How to compress map data by by 99.9998%


Unlike every other location-based game with Points of Interest, Weekend Space Command (Prototype) uses a built-in data set of about 8 million PoIs. Most of the big LBGs games you can name use some API from Google Maps, Mapbox, or handle their own copy of OSM data to sort out places worth going to. Most offline locative games just settle for using a grid and randomizing each square in it. So how does WSC(P) manage to fit a global usable data set in between the existing options of "everything from a server" and "nothing"? 

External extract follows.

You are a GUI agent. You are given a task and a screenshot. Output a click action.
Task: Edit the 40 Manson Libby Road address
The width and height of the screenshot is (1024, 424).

We start with OpenStreetMap and its full dataset, planet.osm. Using PraxisMapper to convert that into a usable format, the global OSM data set is about 1.2TB in size. Goal 1 is to trim this down into a set of meaningful Places of Interest. The ideal places to go to for a game should be publicly accessible, traversable, cost nothing to visit, and have something to see, do, or learn. We cannot guarantee all of these are true for each individual place in the data set, and some places may have a different balance of these factors.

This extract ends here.